[Required tasks]:
1. In the sea ice excerpt, what does using the minimum instead of a particular September day reduce?
2. Condense the paragraph of the sea ice excerpt that begins "The same applies to how the weather" into a short bulleted list that keeps its main points.
3. Extend the sea ice excerpt with a few more sentences that pick up right after its final sentence.

[Excerpt to read]:
[START]

The measurement technique isn't perfect. You don't remove any of the measurement uncertainty in the June 2014 measurement, by using an average over previous years.
The same applies to how the weather is actually moving the ice about in June 2014. Its similar, but not quite the same as measurement uncertainty. There is no reason to expect that sort of randomness to correlate perfectly between June and September. By using the minimum, rather than a particular September day, you reduce the error associated with random stuff happening on a particular day in September 2014, but in cherrypicking June 23rd, I think you are overfitting.

[END]

[Given entries]:
[START]

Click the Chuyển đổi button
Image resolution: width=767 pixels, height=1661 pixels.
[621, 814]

[END]
[START]

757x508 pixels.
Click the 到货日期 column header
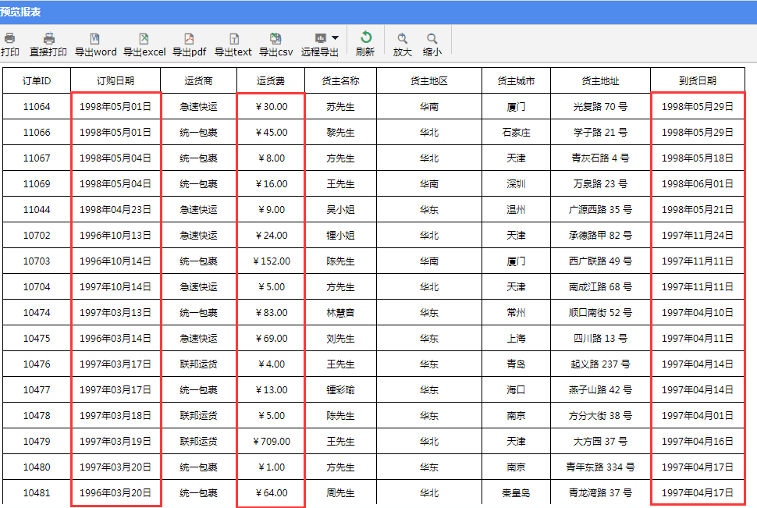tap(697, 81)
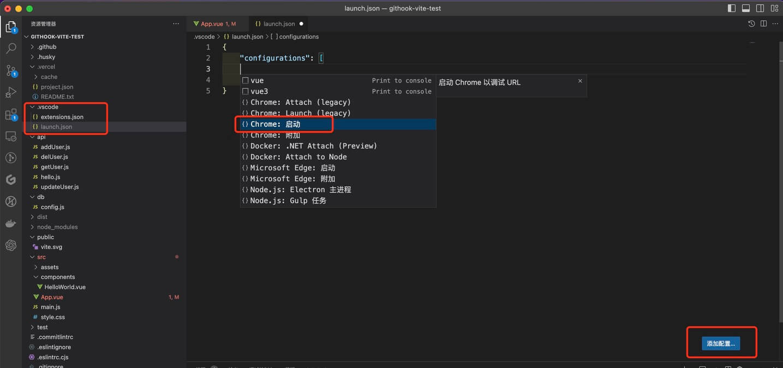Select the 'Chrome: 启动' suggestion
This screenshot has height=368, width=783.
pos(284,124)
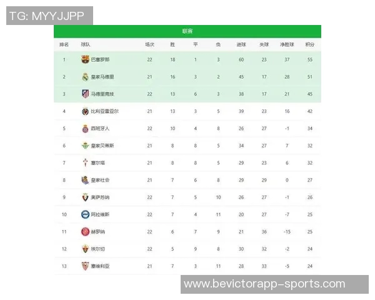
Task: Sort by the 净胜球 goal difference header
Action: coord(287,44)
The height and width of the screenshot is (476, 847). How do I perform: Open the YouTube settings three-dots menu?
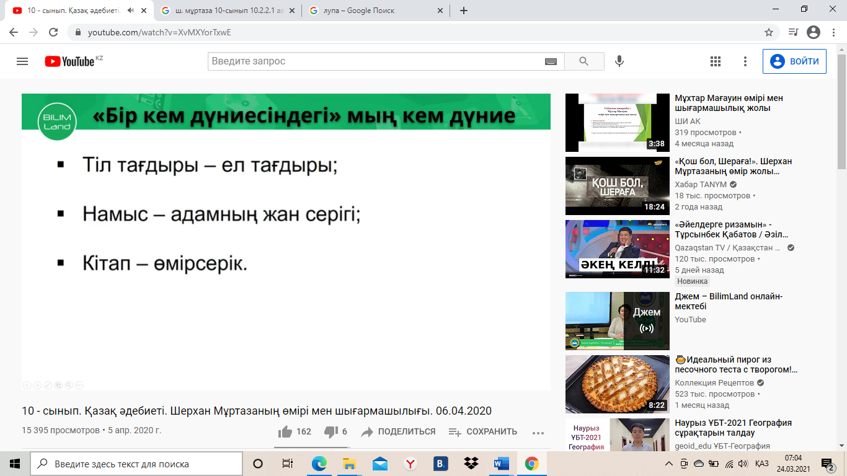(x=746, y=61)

[END]

[Replies]:
1. It reduces the error associated with random stuff happening on a particular day in September 2014.

2.
- Weather moving the ice around in June 2014 is similar to measurement uncertainty, though not quite the same.
- There is no reason to expect that randomness to correlate perfectly between June and September.
- Using the minimum instead of a particular September day reduces error from random events on one day in September 2014.
- Cherrypicking June 23rd is likely overfitting.

3.
Detrend the data around the time you are considering. Check the standard deviation on that. That's a source of error that you can either treat as negligible (because the standard deviation is small) or you can diminish by smoothing the June curve in 2014 rather than picking the value on a particular date. You can't get rid of it by cherrypicking which day in June over the past however mnay years was least affected by it. Using a long time series protects you against a severely overoptimistic error bound from your cherry pick, but doesn't change that its a cherry pick giving you an overoptimistic error bound.
I think daily CT area anomaly is bouncy enough that a simple smoothing would be a modest but worthwhile improvement, but I haven't calculated the variance to prove it.
Its one thing to do the calculation and keep it to yourself. Its another to put it out there when everybody reckons you are wrong and stick by it.